[Task objective]
Arrange everything from the start of the entries down to the line containing "click(399, 160)" as a JSON list of strings, one string per line, omitting blank lines and leaving out the pictures.

----------

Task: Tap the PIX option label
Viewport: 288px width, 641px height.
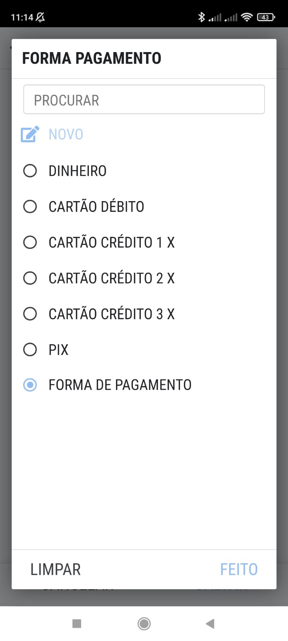Action: (x=58, y=350)
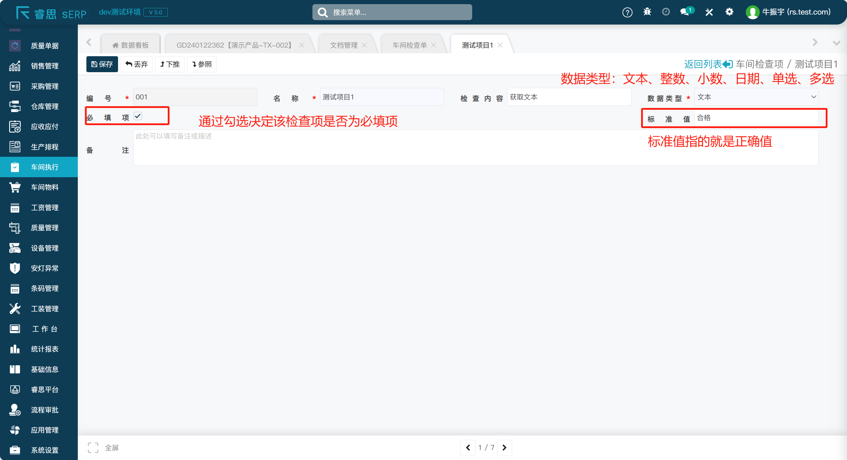Open the chat messages icon with badge
847x460 pixels.
(x=686, y=12)
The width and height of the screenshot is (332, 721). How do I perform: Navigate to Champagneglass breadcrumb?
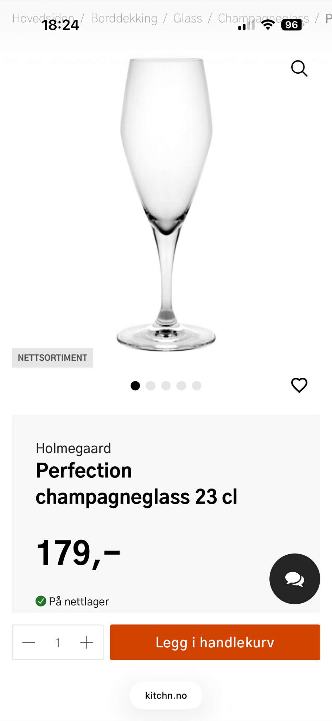[x=263, y=18]
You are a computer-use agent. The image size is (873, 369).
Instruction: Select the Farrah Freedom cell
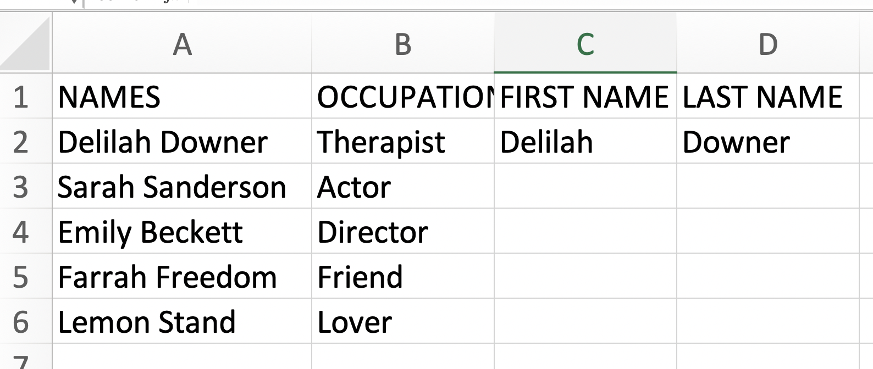click(182, 276)
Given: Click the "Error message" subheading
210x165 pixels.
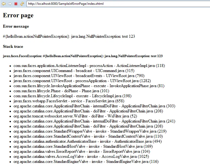Looking at the screenshot, I should point(16,27).
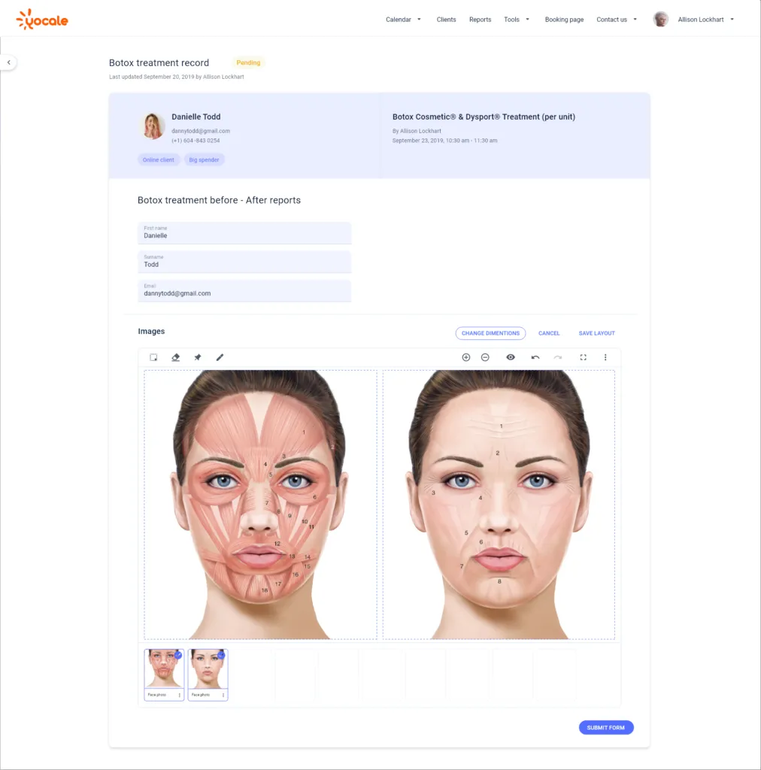The height and width of the screenshot is (770, 761).
Task: Go to the Clients page
Action: pyautogui.click(x=446, y=20)
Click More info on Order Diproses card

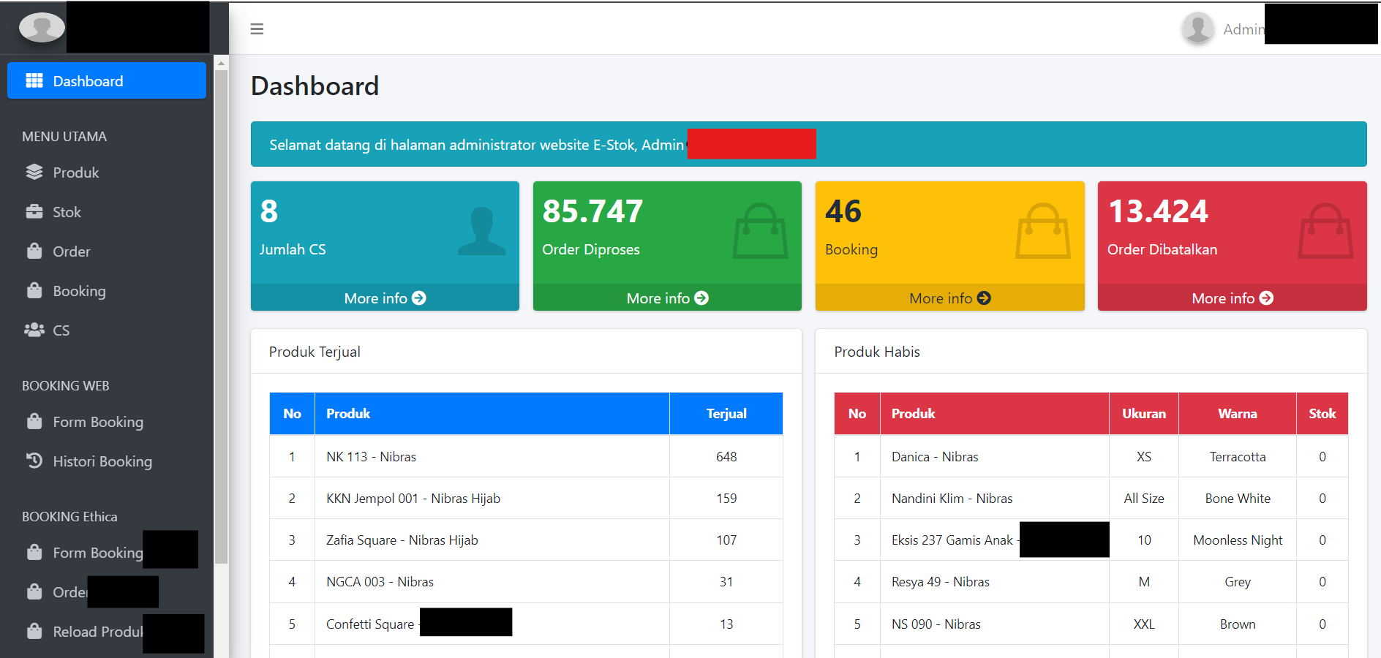click(x=666, y=298)
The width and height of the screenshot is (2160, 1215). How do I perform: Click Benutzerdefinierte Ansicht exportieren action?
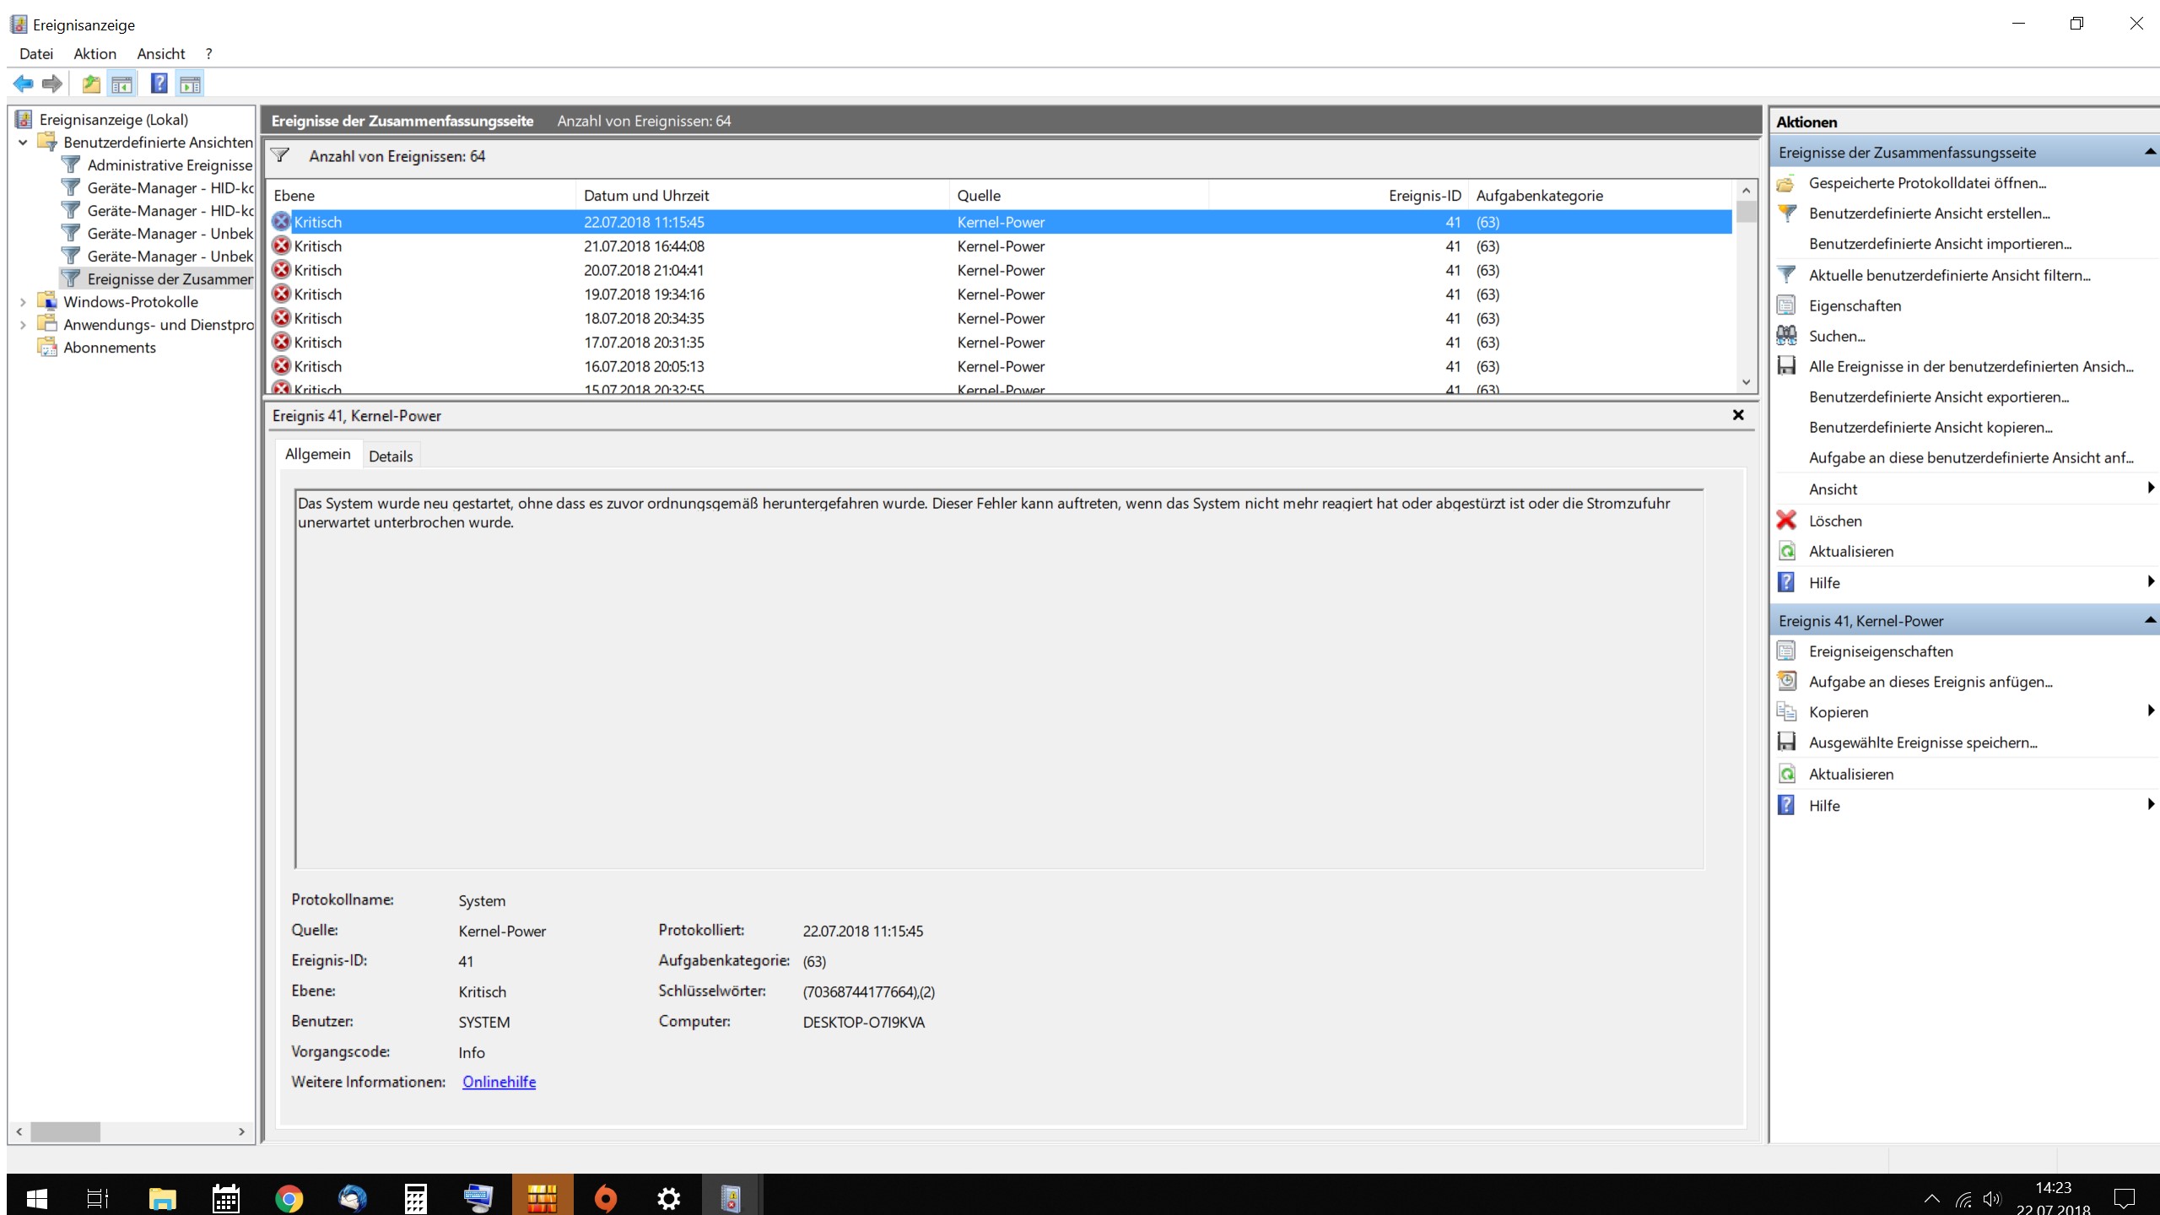[x=1938, y=397]
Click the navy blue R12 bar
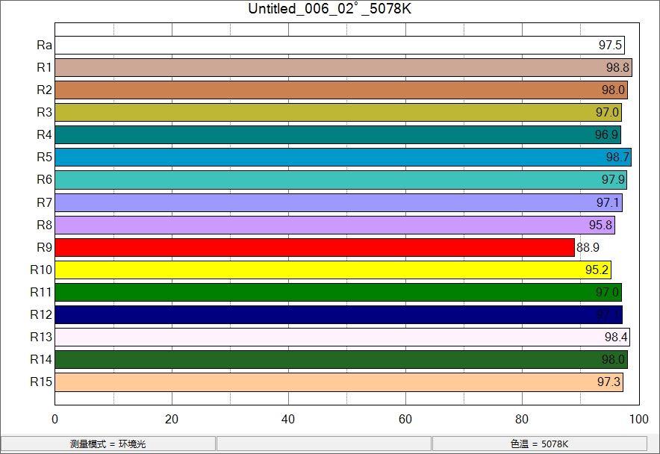660x454 pixels. pyautogui.click(x=338, y=314)
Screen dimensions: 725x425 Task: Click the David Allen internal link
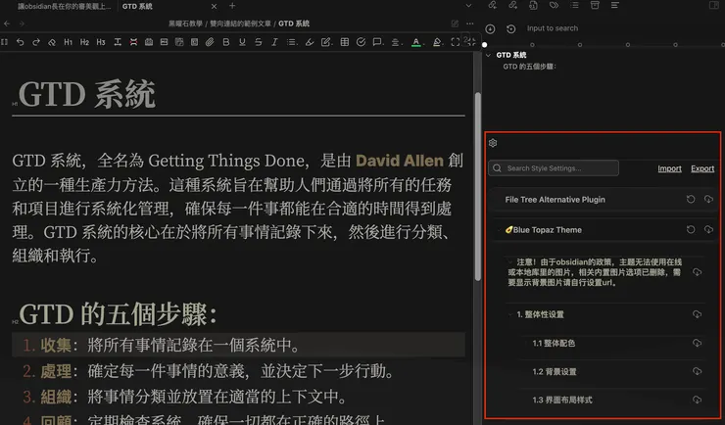click(399, 160)
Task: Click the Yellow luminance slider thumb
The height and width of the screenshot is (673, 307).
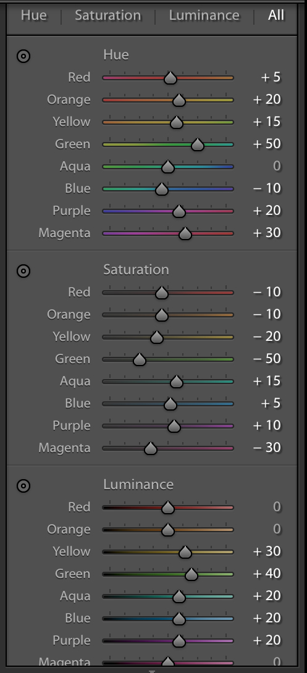Action: [185, 551]
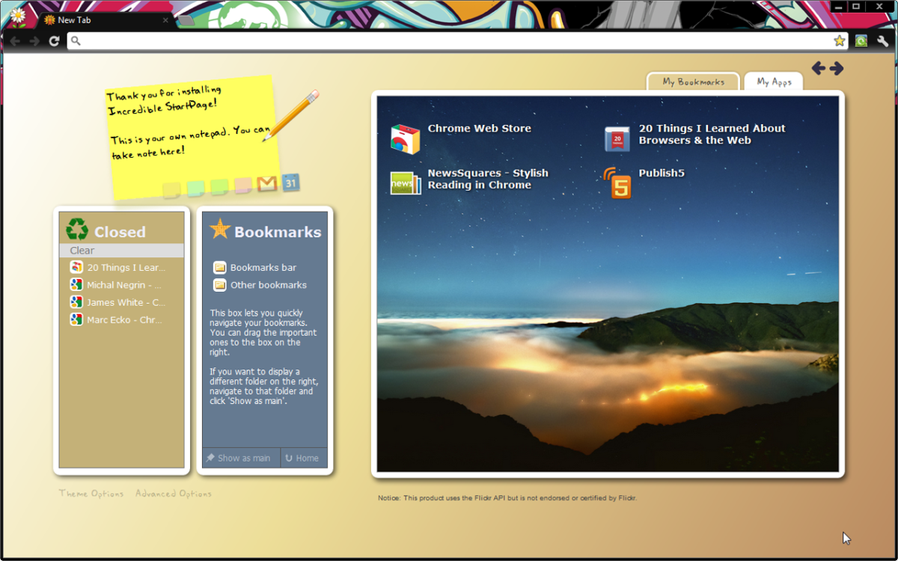Launch the Chrome Web Store app
Image resolution: width=898 pixels, height=561 pixels.
(x=406, y=139)
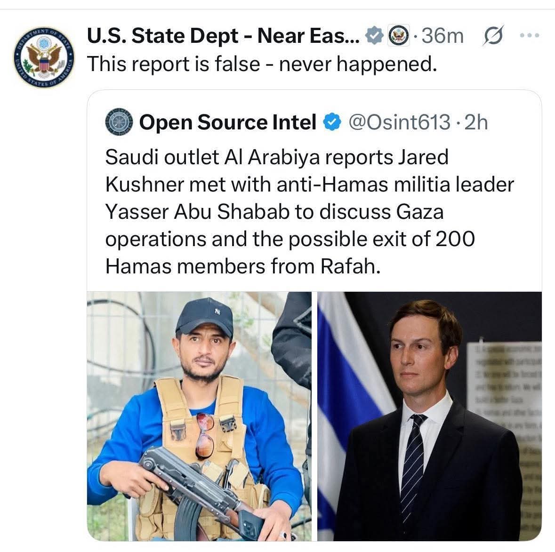Screen dimensions: 555x552
Task: Click the 36m post timestamp
Action: (x=442, y=36)
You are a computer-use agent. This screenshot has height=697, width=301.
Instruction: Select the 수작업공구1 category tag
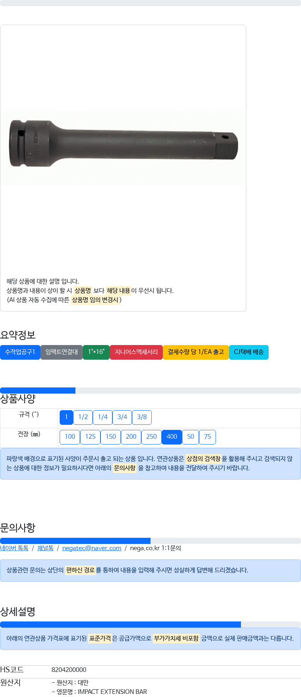[x=20, y=352]
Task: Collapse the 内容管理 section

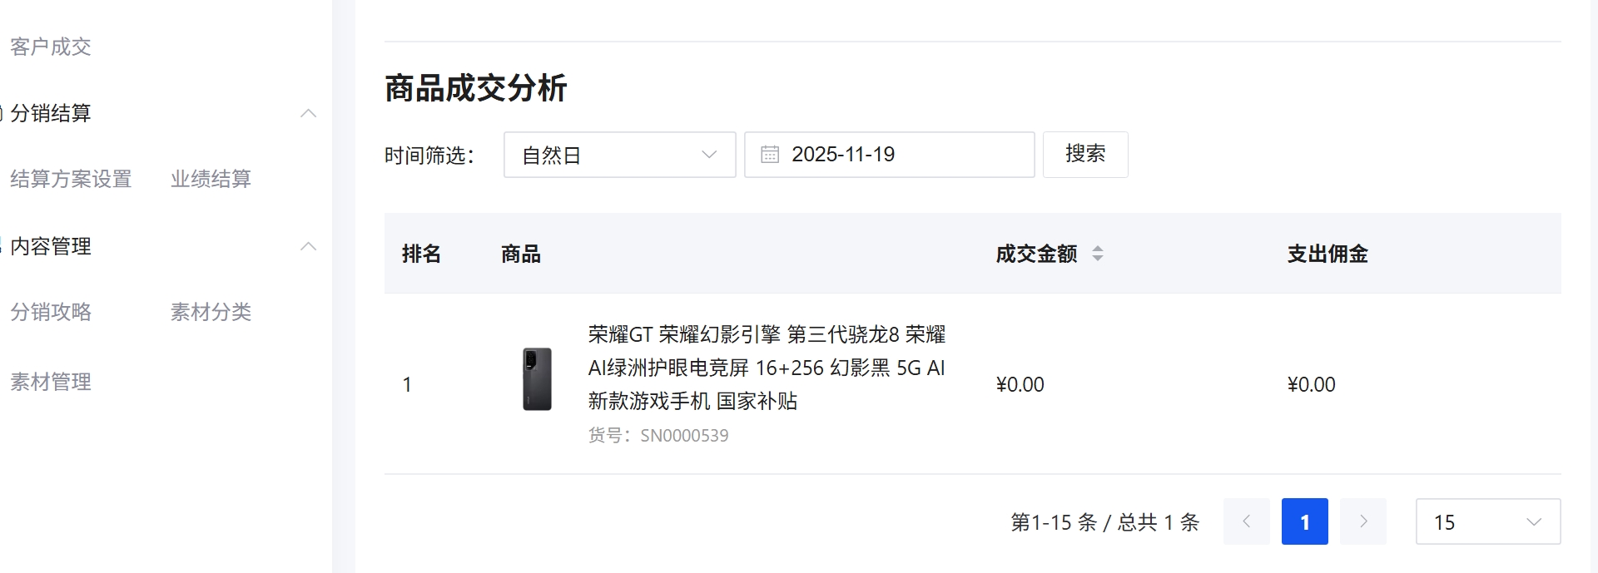Action: pos(309,246)
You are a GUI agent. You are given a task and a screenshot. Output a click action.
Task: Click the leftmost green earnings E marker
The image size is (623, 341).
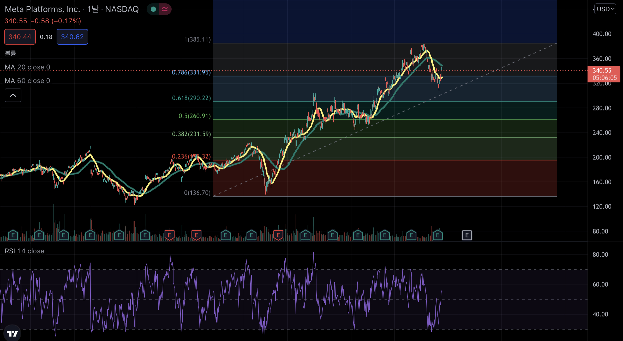click(13, 235)
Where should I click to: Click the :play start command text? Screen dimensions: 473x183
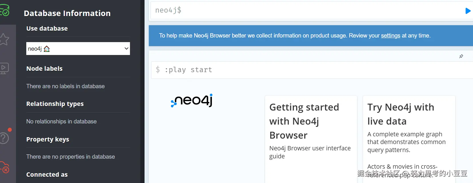(188, 70)
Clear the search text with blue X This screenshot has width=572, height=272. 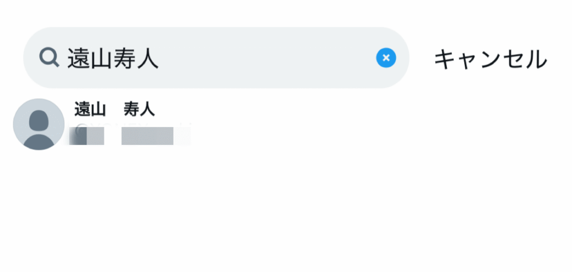coord(386,58)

----------

[Task output]
[
  "Task: Tap the PIX option label",
  "Viewport: 288px width, 641px height.",
  "Action: (x=58, y=350)",
  "Open the chat messages icon with badge",
  "847x460 pixels.",
  "(x=686, y=12)",
  "The width and height of the screenshot is (332, 721). How do I perform: Navigate to Champagneglass breadcrumb?",
  "[x=263, y=18]",
  "You are a computer-use agent. The image size is (873, 369).",
  "Instruction: Select the Farrah Freedom cell",
  "click(182, 276)",
  "Given: Click the \"Error message\" subheading",
  "210x165 pixels.",
  "Looking at the screenshot, I should point(16,27).",
  "The height and width of the screenshot is (770, 761).",
  "Task: Go to the Clients page",
  "Action: pyautogui.click(x=446, y=20)",
  "Click More info on Order Diproses card",
  "click(x=666, y=298)",
  "The width and height of the screenshot is (2160, 1215). How do I perform: Click Benutzerdefinierte Ansicht exportieren action?",
  "[x=1938, y=397]",
  "Click the navy blue R12 bar",
  "660x454 pixels. pyautogui.click(x=338, y=314)",
  "Screen dimensions: 725x425 Task: Click the David Allen internal link",
  "click(399, 160)"
]